● Exercises to complete
• 1. In the passage on glioma stem cells, what conversion is TMZ exposure said to stimulate?
• 2. List every aspect of the tumor to which the passage on glioma stem cells says GSCs contribute.

-- Document segment follows --

Central to the enigma of glioma resistance is the discovery that GSCs, a subpopulation within the heterogeneous tumor mass, contribute not only to tumor initiation and maintenance but also to tumor heterogeneity and plasticity. It is now known that GSCs, characterized by their self-renewal capacity and multilineage differentiation potential, are emerging as key players in the intricate landscape of glioma progression[4,5]. The ability of GSCs to generate different cellular states, driven by intrinsic and extrinsic factors, results in a dynamic equilibrium of heterogeneous cell populations within the tumor microenvironment[2,3].
Therapeutic resistance in gliomas is a multifaceted challenge. Gliomas possess an innate ability to adapt to therapies, and, as postulated by recent studies, this resistance is attributed in part to GSCs[5]. The traditional understanding of resistance mechanisms involves the activation of DNA repair mechanisms, especially in the context of TMZ and ionizing radiation[6]. However, recent studies proposed a spectrum of recurrence patterns, suggesting that resistance can stem from preexisting chemo-resistant clones or treatment-induced changes in cell populations[5]. Indeed, GSCs, equipped with efficient DNA damage repair systems, exhibit heightened resistance to chemotherapy, particularly TMZ, and RTR[2]. The cytotoxic effects of RTR and TMZ, mediated through O6-methylguanine-methyltransferase, are mitigated in GSCs due to increased expression of O6-methylguanine-methyltransferase and other anti-apoptotic proteins. This resistance is further compounded by the ability of GSCs to transition between different cellular states, confounding the efficacy of conventional therapies[4,5].
Despite significant strides in understanding the role of GSCs in therapeutic resistance, there is a lack of consensus on targeted therapeutic approaches[6]. The high plasticity of GSCs and their dynamic transitions between cellular states present a formidable challenge for devising curative strategies[5]. TMZ exposure, while stimulating the conversion of differentiated tumor cells into GSCs, underscores the need for tailored therapeutic interventions that specifically target GSCs[2,3].

-- Document segment concluded --
-- Provided information follows --

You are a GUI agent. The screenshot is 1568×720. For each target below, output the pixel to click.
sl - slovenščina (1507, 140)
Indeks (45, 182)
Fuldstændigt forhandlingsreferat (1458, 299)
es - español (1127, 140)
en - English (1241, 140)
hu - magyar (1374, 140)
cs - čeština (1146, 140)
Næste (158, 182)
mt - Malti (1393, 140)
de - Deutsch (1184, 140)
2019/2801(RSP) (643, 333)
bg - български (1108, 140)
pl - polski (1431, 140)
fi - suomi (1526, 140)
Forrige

-- Provided information concluded --

● Answers for this exercise
• 1. TMZ exposure stimulates the conversion of differentiated tumor cells into GSCs.

• 2. Tumor initiation, tumor maintenance, tumor heterogeneity, tumor plasticity